Stated goal
Can you rewrite the data below so that every "How do I perform" becomes "How can I carry out", with nothing else changed?
BEGIN Supplied data
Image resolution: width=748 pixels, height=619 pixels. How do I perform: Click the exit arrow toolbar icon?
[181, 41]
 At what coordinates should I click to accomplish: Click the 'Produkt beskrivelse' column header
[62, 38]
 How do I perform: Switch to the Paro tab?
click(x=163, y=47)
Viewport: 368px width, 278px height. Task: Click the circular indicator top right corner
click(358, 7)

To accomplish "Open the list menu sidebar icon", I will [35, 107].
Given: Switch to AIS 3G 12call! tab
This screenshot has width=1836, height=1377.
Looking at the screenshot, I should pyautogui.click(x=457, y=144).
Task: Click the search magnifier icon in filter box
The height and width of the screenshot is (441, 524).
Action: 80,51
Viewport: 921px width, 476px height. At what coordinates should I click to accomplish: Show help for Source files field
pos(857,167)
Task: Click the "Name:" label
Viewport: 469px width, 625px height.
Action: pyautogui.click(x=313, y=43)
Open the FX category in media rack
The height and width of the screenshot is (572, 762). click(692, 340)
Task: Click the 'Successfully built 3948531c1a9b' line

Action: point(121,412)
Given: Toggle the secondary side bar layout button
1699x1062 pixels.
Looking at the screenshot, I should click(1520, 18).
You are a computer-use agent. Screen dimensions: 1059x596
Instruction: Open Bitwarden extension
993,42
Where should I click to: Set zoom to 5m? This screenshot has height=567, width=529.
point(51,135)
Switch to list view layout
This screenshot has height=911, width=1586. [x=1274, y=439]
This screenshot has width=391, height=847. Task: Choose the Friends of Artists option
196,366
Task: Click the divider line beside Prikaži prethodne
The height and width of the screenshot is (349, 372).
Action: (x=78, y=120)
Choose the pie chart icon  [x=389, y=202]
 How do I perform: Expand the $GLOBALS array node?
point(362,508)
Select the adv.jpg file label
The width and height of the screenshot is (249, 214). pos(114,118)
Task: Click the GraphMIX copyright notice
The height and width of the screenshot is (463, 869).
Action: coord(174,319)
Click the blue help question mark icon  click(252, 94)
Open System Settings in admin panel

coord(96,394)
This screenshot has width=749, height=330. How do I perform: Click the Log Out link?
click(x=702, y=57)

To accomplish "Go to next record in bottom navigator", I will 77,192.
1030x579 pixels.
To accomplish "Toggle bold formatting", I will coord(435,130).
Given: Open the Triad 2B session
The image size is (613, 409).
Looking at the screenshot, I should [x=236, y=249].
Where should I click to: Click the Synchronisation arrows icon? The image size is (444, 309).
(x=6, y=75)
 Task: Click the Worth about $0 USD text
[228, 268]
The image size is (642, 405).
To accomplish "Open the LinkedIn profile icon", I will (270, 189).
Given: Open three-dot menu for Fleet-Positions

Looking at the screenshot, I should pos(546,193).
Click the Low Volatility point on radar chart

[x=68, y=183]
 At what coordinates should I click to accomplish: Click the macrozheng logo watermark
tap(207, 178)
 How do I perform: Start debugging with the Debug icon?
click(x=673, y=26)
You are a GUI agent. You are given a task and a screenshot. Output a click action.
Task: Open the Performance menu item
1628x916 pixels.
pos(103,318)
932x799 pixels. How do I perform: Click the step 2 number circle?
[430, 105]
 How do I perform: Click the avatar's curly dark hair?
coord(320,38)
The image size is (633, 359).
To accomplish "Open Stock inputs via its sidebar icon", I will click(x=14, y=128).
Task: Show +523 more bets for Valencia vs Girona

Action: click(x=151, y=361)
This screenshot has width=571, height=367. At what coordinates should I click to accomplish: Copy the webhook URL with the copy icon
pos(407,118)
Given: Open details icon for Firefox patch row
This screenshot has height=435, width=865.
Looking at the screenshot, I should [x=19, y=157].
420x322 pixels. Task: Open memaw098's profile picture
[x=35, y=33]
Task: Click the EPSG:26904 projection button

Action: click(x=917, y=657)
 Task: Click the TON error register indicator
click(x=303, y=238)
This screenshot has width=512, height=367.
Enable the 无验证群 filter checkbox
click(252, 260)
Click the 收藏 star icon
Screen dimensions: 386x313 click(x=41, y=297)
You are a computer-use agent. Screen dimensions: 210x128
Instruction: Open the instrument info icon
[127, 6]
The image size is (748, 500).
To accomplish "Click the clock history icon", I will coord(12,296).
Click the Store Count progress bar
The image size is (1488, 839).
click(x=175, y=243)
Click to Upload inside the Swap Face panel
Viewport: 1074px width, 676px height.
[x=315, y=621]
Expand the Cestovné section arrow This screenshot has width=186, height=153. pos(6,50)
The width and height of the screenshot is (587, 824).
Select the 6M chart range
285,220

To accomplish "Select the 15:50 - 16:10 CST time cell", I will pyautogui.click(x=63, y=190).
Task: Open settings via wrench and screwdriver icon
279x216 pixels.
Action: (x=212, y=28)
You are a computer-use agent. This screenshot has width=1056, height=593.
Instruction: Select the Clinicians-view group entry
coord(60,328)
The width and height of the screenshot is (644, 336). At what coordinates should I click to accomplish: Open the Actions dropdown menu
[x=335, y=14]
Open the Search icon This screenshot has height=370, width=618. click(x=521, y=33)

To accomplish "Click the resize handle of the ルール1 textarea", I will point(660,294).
END Supplied data
The completed task
Image resolution: width=748 pixels, height=619 pixels. How can I carry out: Click the exit arrow toolbar icon?
[181, 41]
 At what coordinates should I click to accomplish: Click the 'Produkt beskrivelse' column header
[62, 38]
 How can I carry out: Switch to the Paro tab?
click(x=163, y=47)
Viewport: 368px width, 278px height. Task: Click the circular indicator top right corner
click(358, 7)

To accomplish "Open the list menu sidebar icon", I will [35, 107].
Given: Switch to AIS 3G 12call! tab
This screenshot has width=1836, height=1377.
Looking at the screenshot, I should pyautogui.click(x=457, y=144).
Task: Click the search magnifier icon in filter box
The height and width of the screenshot is (441, 524).
Action: 80,51
Viewport: 921px width, 476px height. At what coordinates should I click to accomplish: Show help for Source files field
pos(857,167)
Task: Click the "Name:" label
Viewport: 469px width, 625px height.
Action: pyautogui.click(x=313, y=43)
Open the FX category in media rack
The height and width of the screenshot is (572, 762). click(692, 340)
Task: Click the 'Successfully built 3948531c1a9b' line

Action: point(121,412)
Given: Toggle the secondary side bar layout button
1699x1062 pixels.
Looking at the screenshot, I should click(1520, 18).
You are a computer-use agent. Screen dimensions: 1059x596
Instruction: Open Bitwarden extension
993,42
Where should I click to: Set zoom to 5m? This screenshot has height=567, width=529.
point(51,135)
Switch to list view layout
This screenshot has height=911, width=1586. [x=1274, y=439]
This screenshot has width=391, height=847. Task: Choose the Friends of Artists option
196,366
Task: Click the divider line beside Prikaži prethodne
The height and width of the screenshot is (349, 372).
Action: (x=78, y=120)
Choose the pie chart icon  [x=389, y=202]
 How can I carry out: Expand the $GLOBALS array node?
point(362,508)
Select the adv.jpg file label
The width and height of the screenshot is (249, 214). pos(114,118)
Task: Click the GraphMIX copyright notice
The height and width of the screenshot is (463, 869).
Action: coord(174,319)
Click the blue help question mark icon  click(252, 94)
Open System Settings in admin panel

coord(96,394)
This screenshot has width=749, height=330. How can I carry out: Click the Log Out link?
click(x=702, y=57)

To accomplish "Go to next record in bottom navigator", I will 77,192.
1030x579 pixels.
To accomplish "Toggle bold formatting", I will coord(435,130).
Given: Open the Triad 2B session
The image size is (613, 409).
Looking at the screenshot, I should [x=236, y=249].
Where should I click to: Click the Synchronisation arrows icon? The image size is (444, 309).
(x=6, y=75)
 Task: Click the Worth about $0 USD text
[228, 268]
The image size is (642, 405).
To accomplish "Open the LinkedIn profile icon", I will (270, 189).
Given: Open three-dot menu for Fleet-Positions

Looking at the screenshot, I should pos(546,193).
Click the Low Volatility point on radar chart

[x=68, y=183]
 At what coordinates should I click to accomplish: Click the macrozheng logo watermark
tap(207, 178)
 How can I carry out: Start debugging with the Debug icon?
click(x=673, y=26)
You are a GUI agent. You are given a task and a screenshot. Output a click action.
Task: Open the Performance menu item
1628x916 pixels.
pos(103,318)
932x799 pixels. How can I carry out: Click the step 2 number circle?
[430, 105]
 How can I carry out: Click the avatar's curly dark hair?
coord(320,38)
The image size is (633, 359).
To accomplish "Open Stock inputs via its sidebar icon", I will click(x=14, y=128).
Task: Show +523 more bets for Valencia vs Girona

Action: click(x=151, y=361)
This screenshot has width=571, height=367. At what coordinates should I click to accomplish: Copy the webhook URL with the copy icon
pos(407,118)
Given: Open details icon for Firefox patch row
This screenshot has height=435, width=865.
Looking at the screenshot, I should [x=19, y=157].
420x322 pixels. Task: Open memaw098's profile picture
[x=35, y=33]
Task: Click the EPSG:26904 projection button

Action: click(x=917, y=657)
 Task: Click the TON error register indicator
click(x=303, y=238)
This screenshot has width=512, height=367.
Enable the 无验证群 filter checkbox
click(252, 260)
Click the 收藏 star icon
Screen dimensions: 386x313 click(x=41, y=297)
You are a computer-use agent. Screen dimensions: 210x128
Instruction: Open the instrument info icon
[127, 6]
The image size is (748, 500).
To accomplish "Click the clock history icon", I will coord(12,296).
Click the Store Count progress bar
The image size is (1488, 839).
click(x=175, y=243)
Click to Upload inside the Swap Face panel
Viewport: 1074px width, 676px height.
[x=315, y=621]
Expand the Cestovné section arrow This screenshot has width=186, height=153. pos(6,50)
The width and height of the screenshot is (587, 824).
Select the 6M chart range
285,220

To accomplish "Select the 15:50 - 16:10 CST time cell", I will pyautogui.click(x=63, y=190).
Task: Open settings via wrench and screwdriver icon
279x216 pixels.
Action: (x=212, y=28)
You are a computer-use agent. This screenshot has width=1056, height=593.
Instruction: Select the Clinicians-view group entry
coord(60,328)
The width and height of the screenshot is (644, 336). At what coordinates should I click to accomplish: Open the Actions dropdown menu
[x=335, y=14]
Open the Search icon This screenshot has height=370, width=618. click(x=521, y=33)

To accomplish "Click the resize handle of the ルール1 textarea", I will point(660,294).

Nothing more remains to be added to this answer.